The main centers are the Sree Gokulam Arts and Science College Junction, Chazhoor road junction, Hospital junction, Pazhuvil centre, Panchayat junction and Gayathri bus stop. There is an aided school (more than seventy years old) "St Antony's HSS" run by the church, and a private CBSE school along with college. Two Juma Masjid available in Pazhuvil. One situated near Pazhuvil Center and other on Pazhuvil West. St. Antony's Church made Pazhuvil very popular.

==Landmarks==
The village has a mission hospital and a homeopathic hospital for the health care of the villagers. The government run veterinary hospital is nearly 50 years old and helps villagers to maintain their livestock. Aided school (St Antony's HSS). St Antony's Church.

==History==
The Village was one of the early movers in the co-operative movement in the state. The Pazhuvil Service Co-operative Society is more than a century old. For many years villagers were depending on the bank run the society for their financial transactions. It is one of the leading co-operative banks of the district. The financial transactions of the NRI's also has helped the growth of the bank. The contribution of the bank to the farming.

===Church history===
The origin of Thattil family in Thrissur is linked with one of the army Chief of The King of Kochi. He was killed in a battle with Zamorin of Kozhikode at a place called Enamavu in Thrissur. As a mark of respect and memory of this great warrior, King promised to construct a church, where his body is buried. Accordingly, his body was buried in Pazhuvil in Thrissur and a church was constructed there. Velayanad church near Vellangallur is founded by Thattil Muthi. Thattil Clan, Which has its origin in the ancient Christian settlement of Pazhuvil located in the western part of Thrissur District, 17 km from the city in the Thrissur-Thriprayar Road. By virtue of its nobility and culture this family finds an important place among the 'Nazrani'-Thomas Christians of Kerala – families, legendarily claiming to be the descendants of those ancestors directly baptized by St. Thomas, one of the twelve Apostles of Lord Jesus Christ. Thattil Mapila who belonged to this clan and whose tomb is situated in the graveyard of Pazhuvil Catholic Church was built in the year 883 AD and catered to the spiritual needs of the Christians including those in Thrissur and its outskirts of the village is appreciable. The writer of Puthen pana, Arnos Padiri was lived and died here in Pazhuvil formerly Known as Pazhayoor "the land of fruits". The tomb of Arnos Padiri is situated in Pazhuvil. It has the credibility of the ancient churches in the Diocese of Trichur.

== Places of worships ==
- The village has an old Subramanian temple and "vendrasery shiva temple" "vellanchery kalinada kavu" Hindu temple with a temple pond for the devotees. The temple was scientifically analyzed to be around 2000 years old. 'SHASHTI' is the most prominent festival associated with the temple, during which a particular form of dancing, Kavadi aatam is performed. Shivrathri is a famous festival in " Vendrasery shiva temple " similarly Karthikathali and parayanthullal in "Vellanchery Kalinadakavu".
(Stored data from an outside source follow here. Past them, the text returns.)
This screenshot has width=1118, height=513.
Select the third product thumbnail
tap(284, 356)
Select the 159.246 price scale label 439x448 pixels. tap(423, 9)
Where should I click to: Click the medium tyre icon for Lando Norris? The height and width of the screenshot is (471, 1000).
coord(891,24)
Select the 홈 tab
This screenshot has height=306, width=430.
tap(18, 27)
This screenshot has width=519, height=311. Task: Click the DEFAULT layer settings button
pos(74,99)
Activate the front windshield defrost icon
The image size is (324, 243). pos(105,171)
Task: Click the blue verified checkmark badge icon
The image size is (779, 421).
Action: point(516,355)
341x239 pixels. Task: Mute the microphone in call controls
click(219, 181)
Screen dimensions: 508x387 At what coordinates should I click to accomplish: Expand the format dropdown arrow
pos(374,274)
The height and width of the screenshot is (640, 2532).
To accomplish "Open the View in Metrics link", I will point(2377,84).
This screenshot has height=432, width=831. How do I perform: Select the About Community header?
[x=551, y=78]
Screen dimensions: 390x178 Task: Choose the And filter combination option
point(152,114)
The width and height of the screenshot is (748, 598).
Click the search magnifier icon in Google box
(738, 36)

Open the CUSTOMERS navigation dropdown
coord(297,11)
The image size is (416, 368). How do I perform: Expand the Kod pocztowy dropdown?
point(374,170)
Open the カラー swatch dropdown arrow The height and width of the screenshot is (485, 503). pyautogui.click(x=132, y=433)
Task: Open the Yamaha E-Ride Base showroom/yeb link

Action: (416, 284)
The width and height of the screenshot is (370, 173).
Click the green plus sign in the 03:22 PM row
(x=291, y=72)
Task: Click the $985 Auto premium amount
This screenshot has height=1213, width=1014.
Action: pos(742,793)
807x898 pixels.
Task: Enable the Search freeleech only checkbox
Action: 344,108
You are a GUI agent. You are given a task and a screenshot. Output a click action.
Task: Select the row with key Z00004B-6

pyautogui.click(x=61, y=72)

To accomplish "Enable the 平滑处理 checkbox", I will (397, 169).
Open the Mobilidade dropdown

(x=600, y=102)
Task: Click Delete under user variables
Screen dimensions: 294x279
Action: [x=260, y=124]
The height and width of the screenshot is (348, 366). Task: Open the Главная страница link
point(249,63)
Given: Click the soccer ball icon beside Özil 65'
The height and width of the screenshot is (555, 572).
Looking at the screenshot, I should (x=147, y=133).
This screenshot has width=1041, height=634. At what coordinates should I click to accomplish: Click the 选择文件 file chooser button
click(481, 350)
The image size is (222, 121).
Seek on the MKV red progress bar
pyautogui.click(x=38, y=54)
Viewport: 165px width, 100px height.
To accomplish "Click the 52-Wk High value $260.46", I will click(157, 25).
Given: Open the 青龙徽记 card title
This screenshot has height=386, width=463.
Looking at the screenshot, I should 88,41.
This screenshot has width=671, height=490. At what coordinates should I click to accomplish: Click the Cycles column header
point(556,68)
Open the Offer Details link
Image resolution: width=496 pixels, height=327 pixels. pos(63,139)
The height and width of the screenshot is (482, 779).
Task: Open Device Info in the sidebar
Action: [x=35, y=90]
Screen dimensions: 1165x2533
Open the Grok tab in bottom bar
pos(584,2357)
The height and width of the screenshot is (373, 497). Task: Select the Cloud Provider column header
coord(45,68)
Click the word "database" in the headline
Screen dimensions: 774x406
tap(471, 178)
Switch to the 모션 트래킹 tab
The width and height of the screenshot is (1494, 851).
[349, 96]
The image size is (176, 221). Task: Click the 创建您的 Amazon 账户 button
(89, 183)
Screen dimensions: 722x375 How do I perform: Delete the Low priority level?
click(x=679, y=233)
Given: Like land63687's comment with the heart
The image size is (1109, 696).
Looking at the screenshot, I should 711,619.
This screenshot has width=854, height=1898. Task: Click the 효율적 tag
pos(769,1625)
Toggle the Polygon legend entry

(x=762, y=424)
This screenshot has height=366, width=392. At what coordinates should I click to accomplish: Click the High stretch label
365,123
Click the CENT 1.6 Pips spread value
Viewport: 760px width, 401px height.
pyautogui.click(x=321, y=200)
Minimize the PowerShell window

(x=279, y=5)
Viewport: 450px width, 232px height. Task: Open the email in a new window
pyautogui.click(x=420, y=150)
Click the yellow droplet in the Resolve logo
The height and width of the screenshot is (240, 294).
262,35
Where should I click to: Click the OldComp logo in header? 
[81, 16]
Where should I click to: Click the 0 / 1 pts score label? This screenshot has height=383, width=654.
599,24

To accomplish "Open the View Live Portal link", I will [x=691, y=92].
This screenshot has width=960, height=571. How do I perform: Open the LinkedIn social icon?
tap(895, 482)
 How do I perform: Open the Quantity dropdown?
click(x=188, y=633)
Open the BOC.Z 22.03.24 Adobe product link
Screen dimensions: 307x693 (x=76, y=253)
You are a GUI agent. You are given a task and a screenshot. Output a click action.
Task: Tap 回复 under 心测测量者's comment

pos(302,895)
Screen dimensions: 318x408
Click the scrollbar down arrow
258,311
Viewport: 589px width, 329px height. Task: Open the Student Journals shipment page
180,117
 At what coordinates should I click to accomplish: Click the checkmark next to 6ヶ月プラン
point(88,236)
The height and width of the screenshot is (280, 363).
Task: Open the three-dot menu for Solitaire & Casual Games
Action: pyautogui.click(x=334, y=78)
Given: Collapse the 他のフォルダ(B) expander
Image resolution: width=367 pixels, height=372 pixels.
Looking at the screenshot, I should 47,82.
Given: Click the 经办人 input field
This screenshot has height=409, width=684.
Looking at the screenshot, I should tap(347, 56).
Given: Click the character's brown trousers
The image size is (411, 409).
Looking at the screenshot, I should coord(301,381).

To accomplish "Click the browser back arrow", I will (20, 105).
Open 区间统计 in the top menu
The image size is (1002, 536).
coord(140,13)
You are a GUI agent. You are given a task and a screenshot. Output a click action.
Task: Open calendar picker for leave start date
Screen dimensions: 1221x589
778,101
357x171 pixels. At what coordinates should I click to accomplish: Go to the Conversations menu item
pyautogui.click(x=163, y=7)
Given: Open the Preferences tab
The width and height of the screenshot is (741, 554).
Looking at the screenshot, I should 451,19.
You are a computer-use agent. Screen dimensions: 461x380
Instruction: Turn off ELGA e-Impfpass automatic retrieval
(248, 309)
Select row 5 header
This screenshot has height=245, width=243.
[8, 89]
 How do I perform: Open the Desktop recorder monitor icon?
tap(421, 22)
- St. Antony%27s_Church, Pazhuvil is a Catholic church and the first church in India named after St. Antony. It was founded in 960 AD. This church is one of several pilgrimage centers in Kerala. It is known for the feast of St. Antony on the second Sunday after Easter, celebrated at the old shrine nearby the river. The tomb of Johann_Ernst_Hanxleden also popularly known as Arnos Pathiri, who wrote Puthen Pana is at this church. The church, which was founded in 883 AD, also believed to the first church in India named after St. Antony.

- Pazhuvil Mosque is the only Sunni juma Masjid in the road side of Thrissur-Cherpu-Thriprayar Road.
- Pazhuvil West Juma Masjid is Sunni Mosque Situated at the Western Part.

== Notable people ==
- Johann Ernst Hanxleden, a Jesuit missionary from Germany (known locally as Arnos Pathiri) came to Kerala in the beginning of the 18th century. He died of a snake bite on 20 March 1732 and was buried near the church. A memorial was subsequently built and his remains were removed to the memorial. A historical museum has also been started.